__Rows from a dataset__.

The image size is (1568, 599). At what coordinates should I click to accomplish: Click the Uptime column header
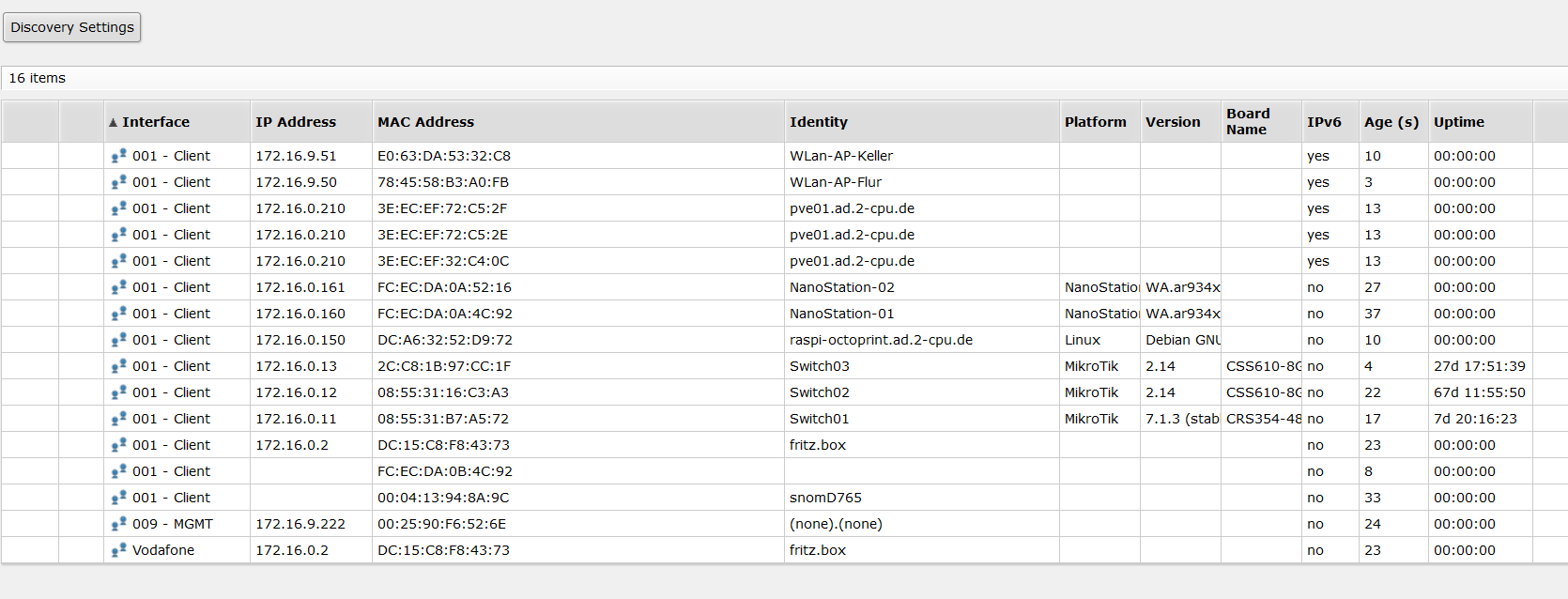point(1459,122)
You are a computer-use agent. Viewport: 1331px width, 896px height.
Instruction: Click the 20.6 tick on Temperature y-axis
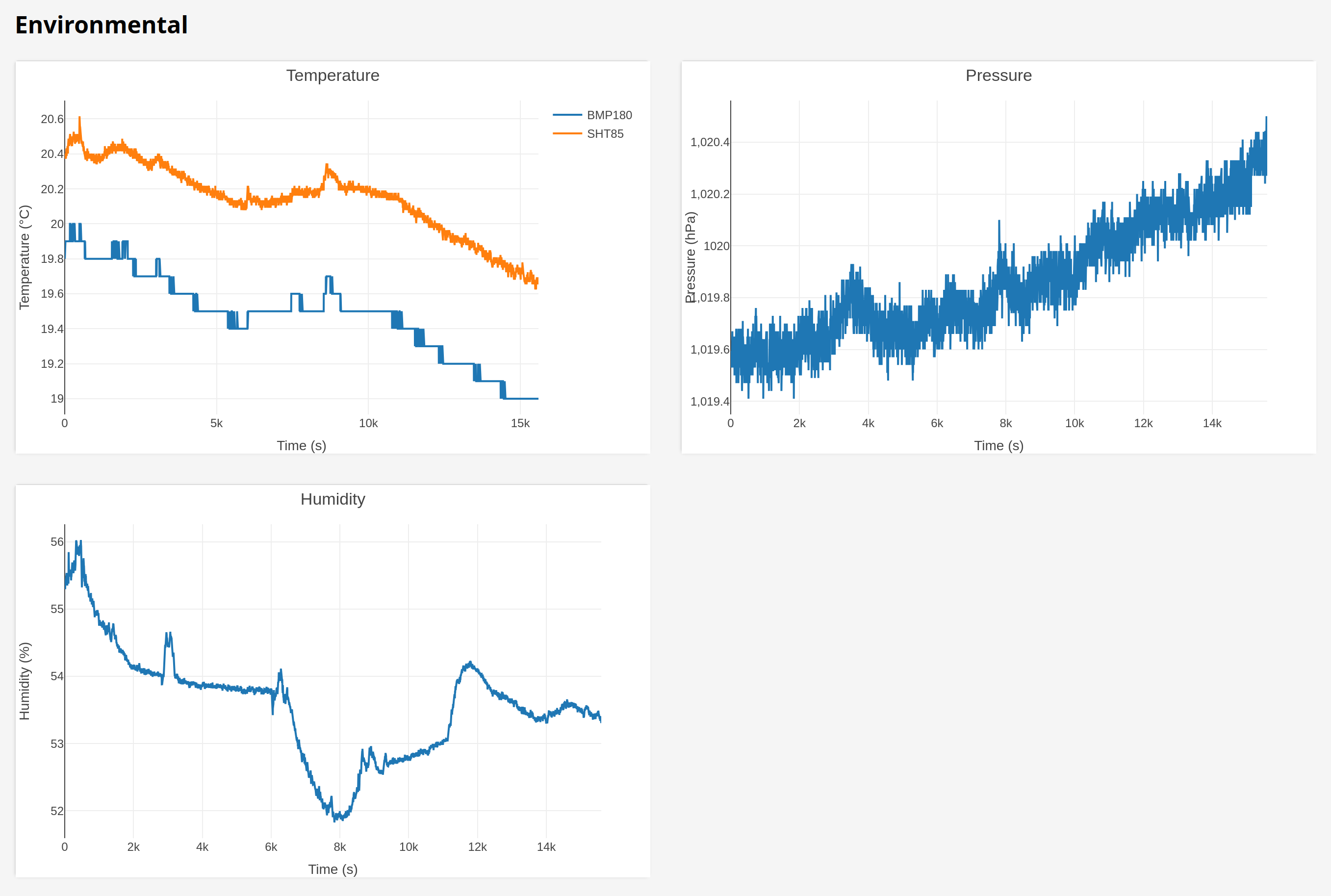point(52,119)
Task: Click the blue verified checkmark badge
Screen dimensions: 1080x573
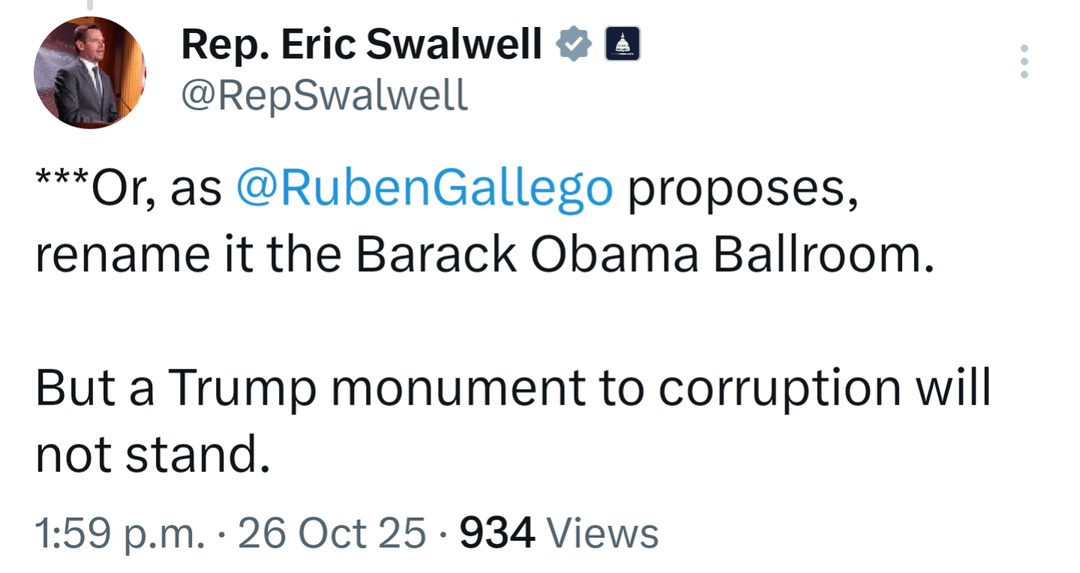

__WORK TO COMPLETE__.
Retype all of the data above verbatim, leaving the pictures out.

__OUTPUT BELOW__.
The image size is (1568, 599). At what coordinates should I click to accomplish: Click the Uptime column header
point(1459,122)
You are a computer-use agent. Viewport: 1331px width, 896px height.
Instruction: Click the 20.6 tick on Temperature y-axis
point(52,119)
Task: Click the blue verified checkmark badge
Screen dimensions: 1080x573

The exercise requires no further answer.